Sur l’écran du téléphone, le nom du médecin s’affiche. Surpris dans une fiévreuse torpeur, la main du patient décroche. Une voix bien connue, tonique, débonnaire, masculine sans être grave, s’enquiert : « Est-ce que vous allez bien ? »
Seulement deux médecins dans toute une vie, deux praticiens solides, posés, attentifs et puis, à leur retraite, le désert. Des remplaçants, certainement très bien formés, savants, mais des machines, des automates qui gratouillent leurs ordonnances comme une imprimante des listings. Une fois la consultation terminée, payée, la porte refermée, le débit de patients continuera et vous redeviendrez un nom parmi d’autre, sans particularité, sans historique : un élément du travail, une source de revenus. De toutes les façons, le cabinet ferme à dix-neuf heures et après, ce sera le répondeur, ou le 15, ou les urgences.
« Que c’est gentil Docteur, de prendre de mes nouvelles ! »
« Mais c’est normal ! C’était quand même sérieux. »

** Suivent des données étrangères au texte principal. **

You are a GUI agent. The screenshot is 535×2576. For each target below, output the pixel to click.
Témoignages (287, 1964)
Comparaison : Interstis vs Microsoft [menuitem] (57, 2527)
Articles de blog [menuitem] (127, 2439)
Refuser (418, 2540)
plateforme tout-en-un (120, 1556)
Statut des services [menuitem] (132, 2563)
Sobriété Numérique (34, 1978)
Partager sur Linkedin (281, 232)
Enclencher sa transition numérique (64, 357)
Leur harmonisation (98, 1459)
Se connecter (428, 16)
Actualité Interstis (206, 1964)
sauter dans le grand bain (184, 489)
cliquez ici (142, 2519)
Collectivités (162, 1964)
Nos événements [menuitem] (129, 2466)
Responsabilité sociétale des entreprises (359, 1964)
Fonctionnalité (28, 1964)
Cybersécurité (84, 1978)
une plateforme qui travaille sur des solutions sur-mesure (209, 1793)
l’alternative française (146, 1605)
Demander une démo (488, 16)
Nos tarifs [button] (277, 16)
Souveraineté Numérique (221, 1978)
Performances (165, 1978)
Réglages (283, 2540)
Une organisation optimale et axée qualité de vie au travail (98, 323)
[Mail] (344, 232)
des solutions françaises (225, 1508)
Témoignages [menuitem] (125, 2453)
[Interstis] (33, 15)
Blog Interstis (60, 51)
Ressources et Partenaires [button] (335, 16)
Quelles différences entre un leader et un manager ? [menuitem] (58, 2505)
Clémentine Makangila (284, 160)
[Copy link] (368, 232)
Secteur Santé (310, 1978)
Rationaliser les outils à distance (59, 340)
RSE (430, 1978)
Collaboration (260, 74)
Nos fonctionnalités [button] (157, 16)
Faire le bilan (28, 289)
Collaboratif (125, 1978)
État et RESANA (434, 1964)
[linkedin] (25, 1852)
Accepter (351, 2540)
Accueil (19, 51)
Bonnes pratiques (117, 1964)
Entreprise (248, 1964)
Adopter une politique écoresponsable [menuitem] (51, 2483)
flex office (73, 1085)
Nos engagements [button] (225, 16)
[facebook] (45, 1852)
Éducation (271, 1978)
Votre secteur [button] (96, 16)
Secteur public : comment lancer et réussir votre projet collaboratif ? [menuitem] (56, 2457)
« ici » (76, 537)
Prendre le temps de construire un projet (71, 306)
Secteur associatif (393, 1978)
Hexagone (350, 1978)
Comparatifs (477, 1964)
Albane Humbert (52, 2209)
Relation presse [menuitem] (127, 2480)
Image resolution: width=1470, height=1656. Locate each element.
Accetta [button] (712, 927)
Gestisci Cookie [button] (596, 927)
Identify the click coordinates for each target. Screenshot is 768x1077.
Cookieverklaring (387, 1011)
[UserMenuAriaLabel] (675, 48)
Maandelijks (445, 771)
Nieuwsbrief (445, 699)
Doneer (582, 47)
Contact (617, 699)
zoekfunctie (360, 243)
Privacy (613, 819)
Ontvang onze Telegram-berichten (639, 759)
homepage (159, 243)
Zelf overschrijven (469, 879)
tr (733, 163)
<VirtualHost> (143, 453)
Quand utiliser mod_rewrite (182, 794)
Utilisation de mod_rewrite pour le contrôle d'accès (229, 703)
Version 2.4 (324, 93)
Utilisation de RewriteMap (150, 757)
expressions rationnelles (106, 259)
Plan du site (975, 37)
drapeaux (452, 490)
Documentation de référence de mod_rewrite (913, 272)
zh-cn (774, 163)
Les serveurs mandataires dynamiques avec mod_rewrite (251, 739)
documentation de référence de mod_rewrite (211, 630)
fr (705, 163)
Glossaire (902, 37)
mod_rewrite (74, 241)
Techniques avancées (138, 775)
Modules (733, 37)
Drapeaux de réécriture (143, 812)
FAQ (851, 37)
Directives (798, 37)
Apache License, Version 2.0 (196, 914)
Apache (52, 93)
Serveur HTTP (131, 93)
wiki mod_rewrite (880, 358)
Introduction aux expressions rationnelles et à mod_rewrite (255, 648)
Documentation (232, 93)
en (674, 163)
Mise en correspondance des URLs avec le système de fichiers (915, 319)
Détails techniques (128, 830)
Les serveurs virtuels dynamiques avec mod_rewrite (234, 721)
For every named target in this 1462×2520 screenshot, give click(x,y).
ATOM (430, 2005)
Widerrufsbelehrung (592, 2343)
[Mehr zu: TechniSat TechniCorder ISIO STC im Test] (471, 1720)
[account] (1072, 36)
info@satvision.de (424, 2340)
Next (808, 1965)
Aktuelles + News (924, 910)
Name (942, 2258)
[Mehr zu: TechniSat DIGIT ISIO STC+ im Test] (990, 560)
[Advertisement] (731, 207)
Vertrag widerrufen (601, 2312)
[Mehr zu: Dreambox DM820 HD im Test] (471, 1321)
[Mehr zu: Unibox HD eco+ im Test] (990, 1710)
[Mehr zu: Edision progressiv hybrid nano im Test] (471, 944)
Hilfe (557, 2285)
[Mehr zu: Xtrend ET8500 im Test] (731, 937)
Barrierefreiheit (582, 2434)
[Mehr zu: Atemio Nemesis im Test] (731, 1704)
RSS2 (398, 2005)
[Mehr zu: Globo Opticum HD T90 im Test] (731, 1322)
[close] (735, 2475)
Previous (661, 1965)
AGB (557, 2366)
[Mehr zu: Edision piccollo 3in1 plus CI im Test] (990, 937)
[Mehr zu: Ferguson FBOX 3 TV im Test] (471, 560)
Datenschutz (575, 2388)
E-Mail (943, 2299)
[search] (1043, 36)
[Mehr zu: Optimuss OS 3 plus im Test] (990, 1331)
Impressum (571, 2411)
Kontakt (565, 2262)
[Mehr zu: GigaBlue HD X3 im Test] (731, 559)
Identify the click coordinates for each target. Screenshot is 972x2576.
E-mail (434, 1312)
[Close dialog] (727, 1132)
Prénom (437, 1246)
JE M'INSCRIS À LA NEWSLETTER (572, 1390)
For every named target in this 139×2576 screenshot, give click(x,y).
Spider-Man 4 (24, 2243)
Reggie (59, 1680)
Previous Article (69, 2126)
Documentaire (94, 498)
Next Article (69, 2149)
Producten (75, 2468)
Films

Normal ? Non Docteur ! Aujourd’hui, un appel de cette nature, spontané, scrupuleux, amical, c’est une perle rare. Si rare que des régions entières, même de praticiens moins dévoués, en sont privées. C’est ce que l’on appelle des déserts médicaux qui ne prennent pas cette appellation seulement parce qu’il n’y a plus de médecins, mais aussi parce que ce ne sont plus que des pantins déshumanisés, des travailleurs à la chaîne qui, quand ils exercent encore, prennent en charge la santé du monde. Il n’y a parfois même plus que des cabines connectées.
Les urgences sont débordées ; pour arrêter le déferlement, il est impératif de reformer des Hypocrate, des médecins de campagne, de famille, des hommes qui aiment les hommes jusqu’au point de les soigner.
« Non Docteur, ce n’est pas normal, c’est exceptionnel ! »
« Des comme vous, pour contenir puis arrêter complètement le drame qui se noue partout en France, il en faudrait des milliers. »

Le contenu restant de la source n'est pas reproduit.